Single by Camilo Sesto

from the album A Voluntad del Cielo
- Released: August 19, 1991
- Recorded: 1991
- Genre: Latin pop · latin ballad
- Length: 5:53
- Label: BMG International U.S. Latim
- Songwriter: Camilo Blanes
- Producer: Camilo Blanes · Augusto César

Camilo Sesto singles chronology
| "Me La Estás Poniendo Difícil" (1986) | "Amor Mío, ¿Qué Me Has Hecho?" (1991) | "Qué Mala Vida" (1992) |

= Amor Mío, ¿Qué Me Has Hecho? =

"Amor Mío, ¿Qué Me Has Hecho?" (English: My Love, What Have You Done with Me?) is a song performed by Spanish singer-songwriter Camilo Sesto. It was released as the lead single from his 19th studio album A Voluntad del Cielo (1991). The song was written and produced by Camilo Blanes with additional production by Augusto César and became Sesto's first number-one hit in the Billboard Hot Latin Tracks chart.

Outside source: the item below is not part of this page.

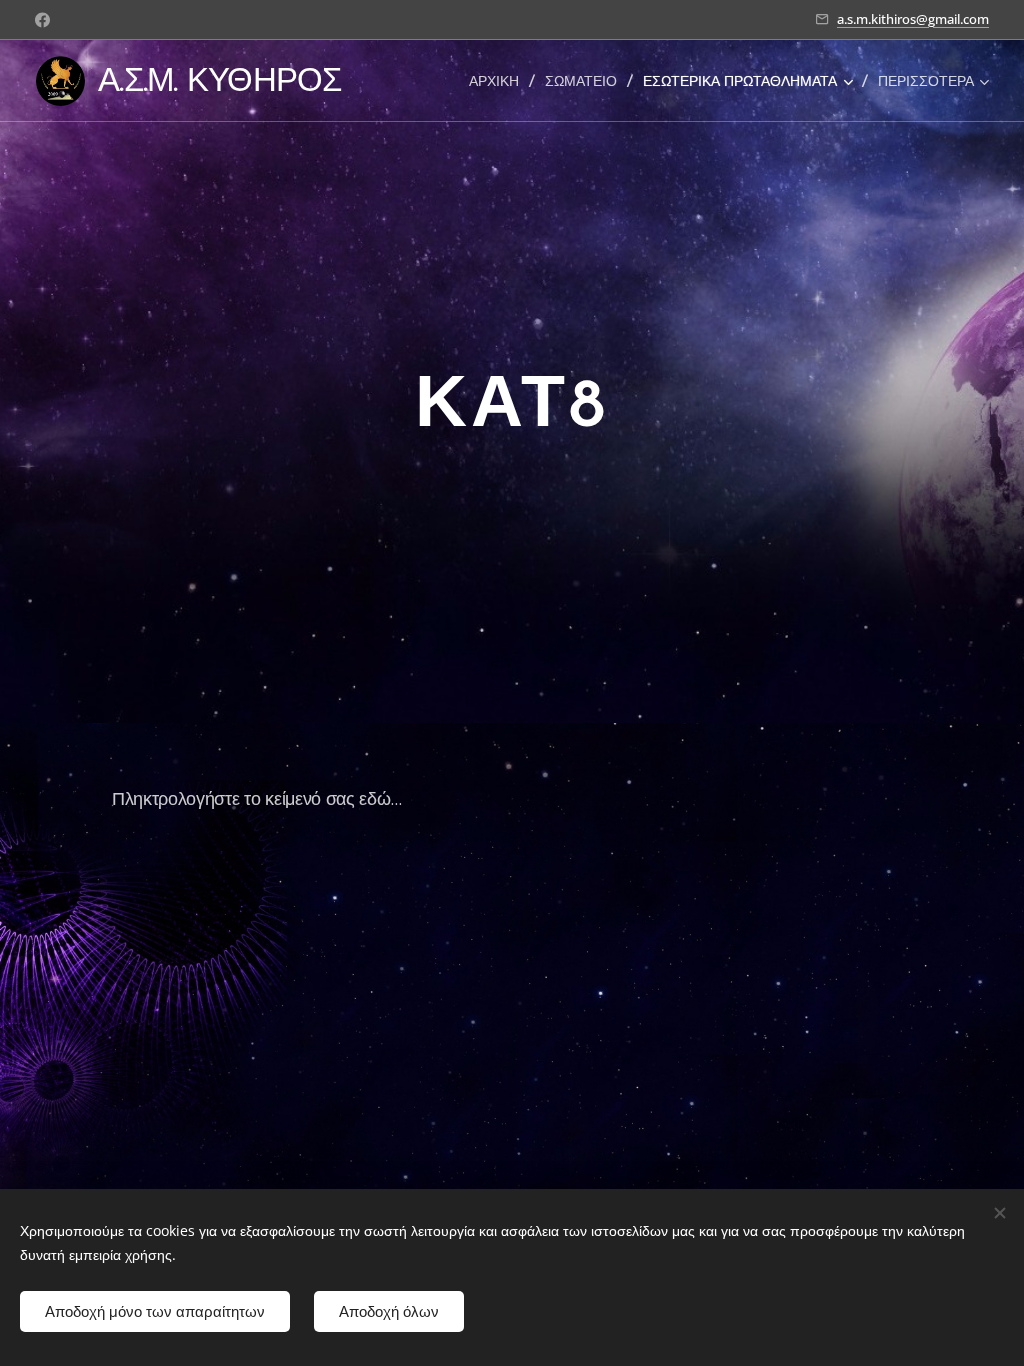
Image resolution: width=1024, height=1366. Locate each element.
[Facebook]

The song was released after the singer's temporary retirement from the music business in 1987 and was named "a good example of Sesto in its purest form, an interesting and well-built ballad, dressed with good sax interventions" by La Fonoteca on their review of the album A Voluntad del Cielo.

The track debuted in the Billboard Top Latin Songs chart (formerly Hot Latin Tracks) chart at number 35 in the week of October 19, 1991, climbing to the top ten two weeks later. "Amor Mío, ¿Qué Me Has Hecho?" peaked at number-one on November 23, 1991, replacing "Por Qué Será" by Italo-Venezuelan singer-songwriter Rudy La Scala and being succeeded by "Inolvidable" by Mexican recording artist Luis Miguel, nine weeks later. "Amor Mío, ¿Qué Me Has Hecho?" ended 1992 as the sixth-best performing Latin single of the year in the United States and was nominated for Latin Pop Song of the Year at the Lo Nuestro Awards of 1992 and the American Society of Composers, Authors and Publishers Awards of 1993, respectively.